Para mi sorpresa se habían reunido escaladores de generaciones anteriores y posteriores a la mía. Tan feliz circunstancia me dio la pauta para alejarme de los relatos de montaña, con frecuencia llenos de egomanía. ¿Habían subido los escaladores, algunos procedentes de lejanas tierras, hasta aquel refugio en lo alto de la Sierra de Pachuca sólo para oír hablar de escalada a otro escalador?

Ocupé no más de quince minutos hablando de algunas escaladas. De inmediato pasé a hacer reflexiones, dirigidas a mí mismo, tales como: “¿Por qué los escaladores de más de cincuenta años de edad ya no van a las montañas?”,etc. Automáticamente, los ahí presentes, hicieron suya la conferencia y cinco horas después seguíamos intercambiando puntos de vista. Abandonar el monólogo y pasar a la discusión dialéctica siempre da resultados positivos para todos. Afuera la helada tormenta golpeaba los grandes ventanales del albergue pero en el interior debatíamos fraternal y apasionadamente.

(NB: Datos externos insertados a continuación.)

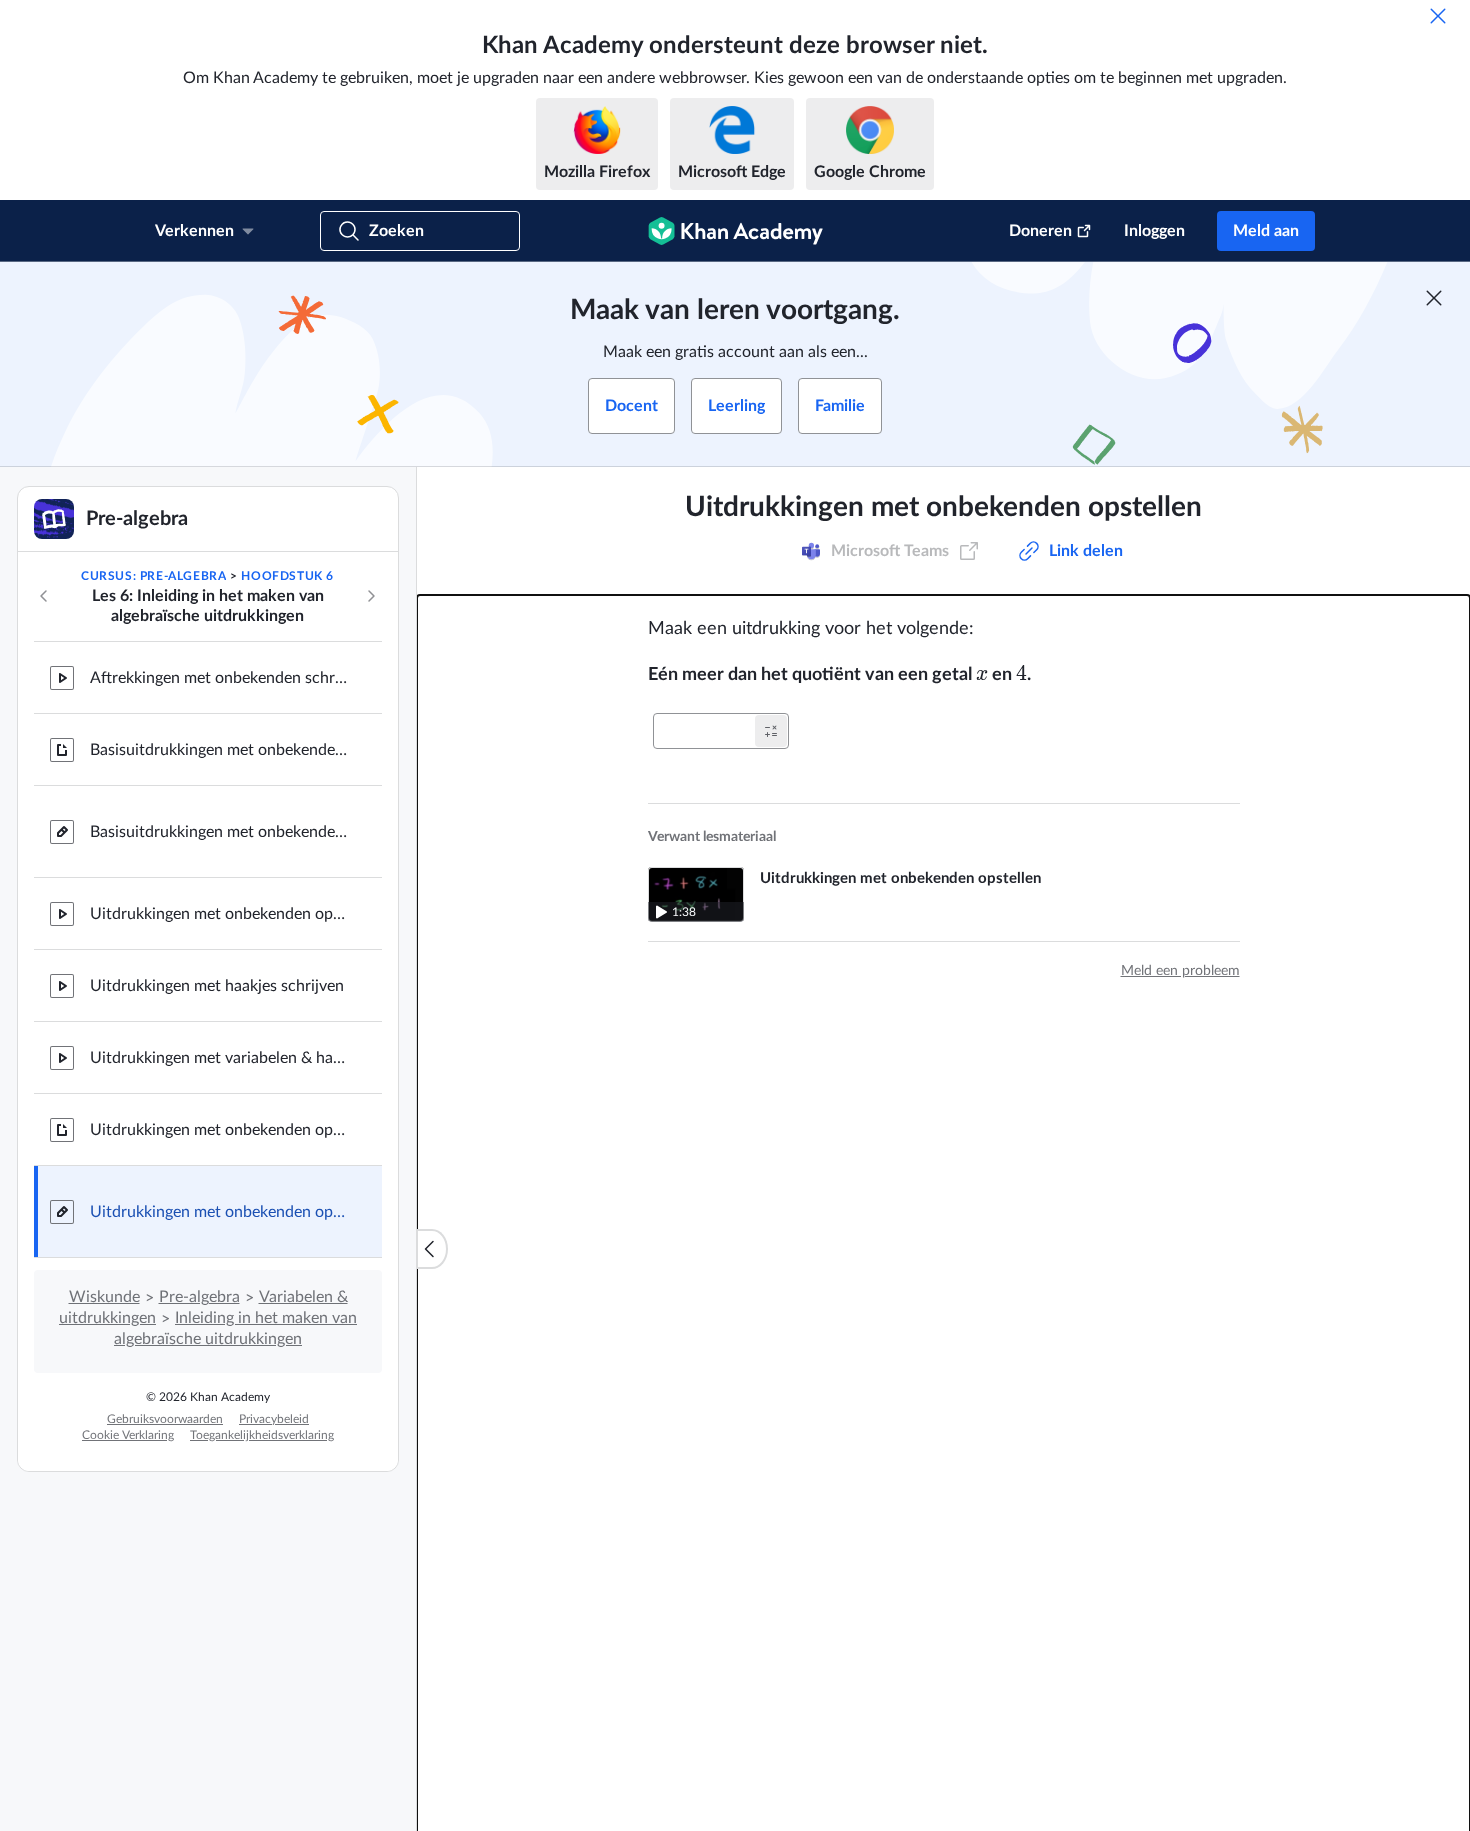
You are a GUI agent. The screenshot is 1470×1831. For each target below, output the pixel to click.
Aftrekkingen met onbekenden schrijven (220, 678)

Tuve la fortuna de encontrar a escaladores que varias décadas atrás habían sido mis maestros en la montaña, como el caso de Raúl Pérez, de Pachuca. Saludé a mi gran amigo Raúl Revilla. Encontré al veterano y gran montañista Eder Monroy. Durante cuarenta años escuché hablar de él como uno de los pioneros del montañismo hidalguense sin haber tenido la oportunidad de conocerlo. Tuve la fortuna de conocer también a Efrén Bonilla y a Alfredo Velázquez, a la sazón, éste último, presidente de la Federación Mexicana de Deportes de Montaña y Escalada, A. C. (FMDME). Ambos pertenecientes a generaciones de más acá, con proyectos para realizare en las lejanas montañas del extranjero como sólo los jóvenes lo pueden soñar y realizar. También conocí a Carlos Velázquez, hermano de Tomás Velázquez (fallecido unos 15 años atrás).

Después los perdí de vista a todos y no sé hasta donde han caminado con el propósito de escribir. Por mi parte ofrezco en esta página los trabajos que aun conservo. Mucho me hubiera gustado incluir aquí el libro Los mexicanos en la ruta de los polacos, que relata la expedición nuestra al filo noreste del Aconcagua en 1974. Se trata de la suma de tantas faltas, no técnicas, pero sí de conducta, que estoy seguro sería de mucha utilidad para los que en el futuro sean responsables de una expedición al extranjero. Pero mi último ejemplar lo presté a Mario Campos Borges y no me lo ha regresado.

Por fortuna al filo de la medianoche llegamos a dos conclusiones: (1) los montañistas dejan de ir a la montaña porque no hay retroalimentación mediante la práctica de leer y de escribir de alpinismo. De alpinismo de todo el mundo. (2) nos gusta escribir lo exitoso y callamos deliberadamente los errores. Con el tiempo todo mundo se aburre de leer relatos maquillados. Con el nefasto resultado que los libros no se venden y las editoriales deciden ya no publicar de alpinismo…

Al final me pareció que el resultado de la jornada había alcanzado el entusiasta compromiso de escribir, escribir y más escribir.